Pablo Pomar: «En España se destina muy poco dinero a la investigación del cáncer»

Manuela Chica

En el marco de la 32ª Semana de la Comunicación y el Marketing de la Universidad Europea, una de las ponencias más impactantes ha sido el DIPG, un tipo de cáncer infantil considerado actualmente el más letal y que, a día de hoy, no tiene cura. La campaña “El monstruo de mi cabeza”, presentada por sus creadores Pablo Pomar y Nerea Cánovas, busca dar visibilidad a esta enfermedad y reclamar más inversión en investigación.

La alumna de periodismo Manuela Chica, de Europea Media, ha entrevistado a sus promotores sobre el DIPG (glioma difuso de tronco encefálico), un tumor desarrollado en una zona vital del cerebro, que lo hace inoperable. Además, la barrera del sistema nervioso central impide que muchos tratamientos lleguen al tumor, limitando las opciones terapéuticas. Actualmente, la radioterapia solo consigue prolongar la vida unos meses, con una media de supervivencia de 11 meses tras el diagnóstico.

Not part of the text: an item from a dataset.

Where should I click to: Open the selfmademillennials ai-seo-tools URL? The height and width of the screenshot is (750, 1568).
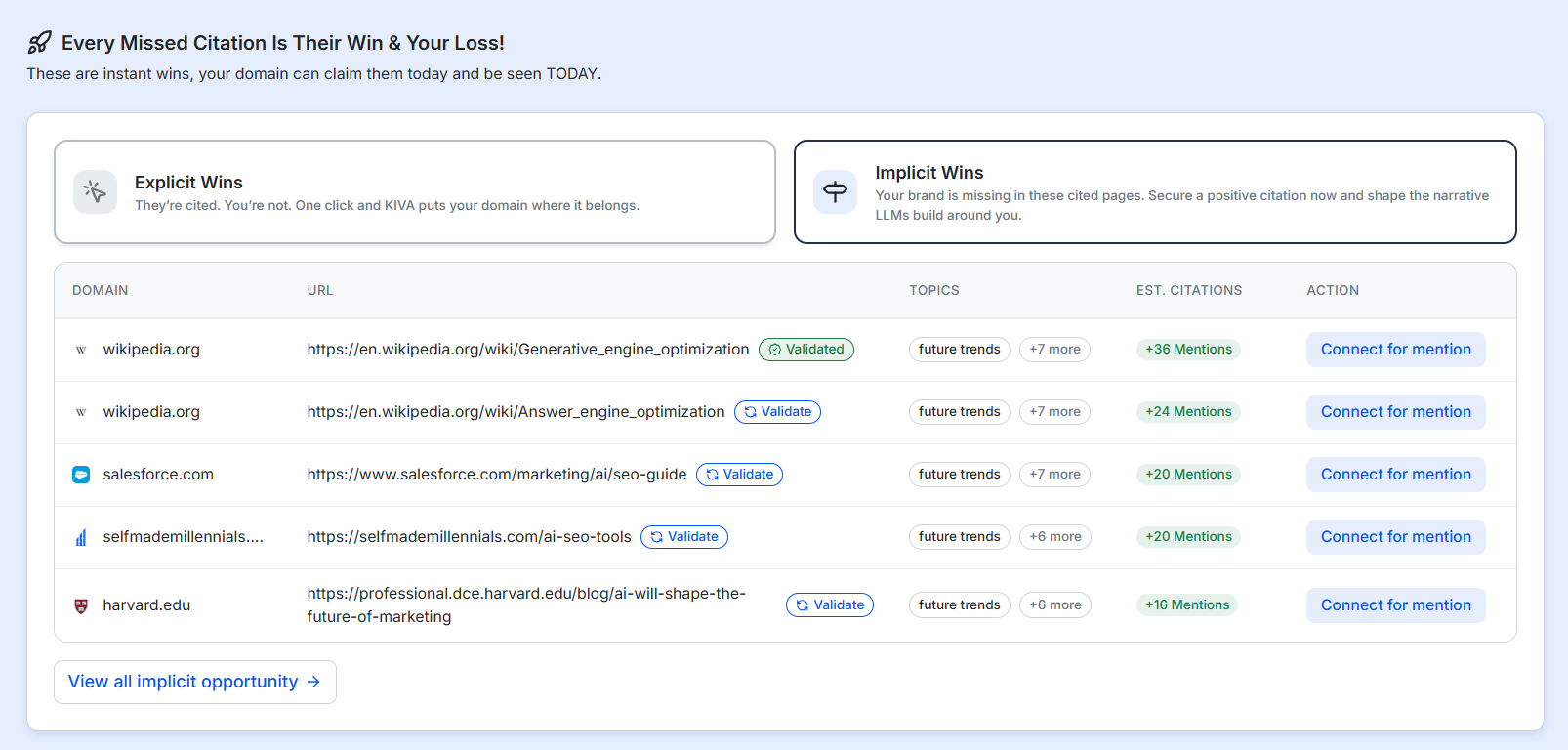point(469,537)
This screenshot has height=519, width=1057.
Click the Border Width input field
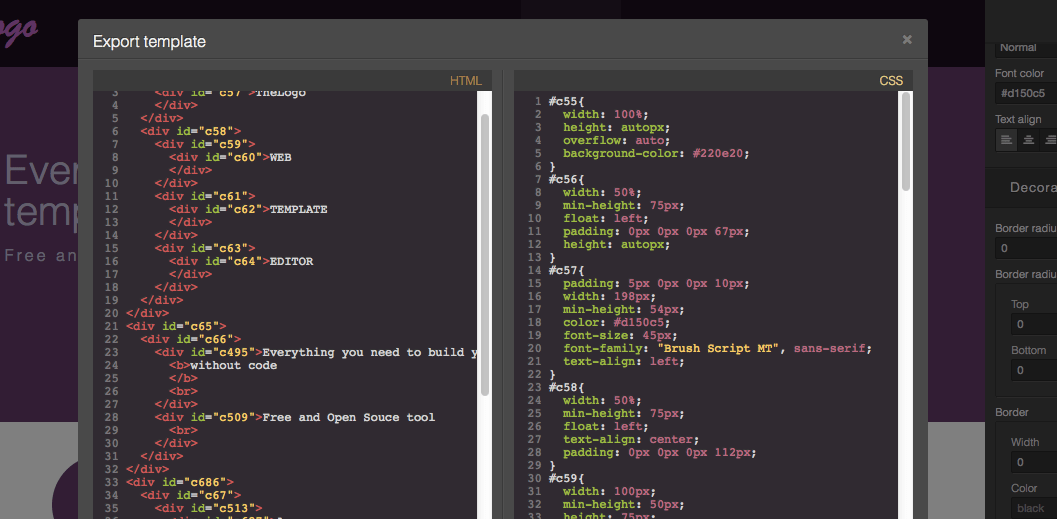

Aunque se trata de una enfermedad poco frecuente, con entre 40 y 50 casos al año en España, su impacto es devastador: el 90% de los niños fallece antes de los dos años y no existen casos documentados de supervivencia a largo plazo. Los síntomas suelen aparecer entre los 6 y 11 años e incluyen problemas motores, parálisis facial o dificultades para tragar. La falta de financiación e investigación en este ámbito es inexplicable.

La campaña “El monstruo de mi cabeza” nace de la unión de varias fundaciones creadas por familias que han perdido a sus hijos por esta enfermedad. Sus objetivos principales son concienciar a la sociedad, aumentar las donaciones destinadas a la investigación y promover la firma de un manifiesto que exige cambios en las políticas sanitarias.

Además, la iniciativa incluye un concurso universitario para que estudiantes aporten ideas que ayuden a difundir la campaña y generar impacto social. Los organizadores insisten en que cualquier acción, por pequeña que parezca, contribuye a dar visibilidad y avanzar en la lucha contra esta enfermedad.

El mensaje es claro. El DIPG existe y no puede seguir siendo ignorado. Detrás de estas siglas hay niños y familias que necesitan apoyo urgente, y la sociedad tiene un papel clave en impulsar el cambio.  Desde la Universidad Europea y Europea Media ponemos nuestro granito de arena para darle mayor visibilidad.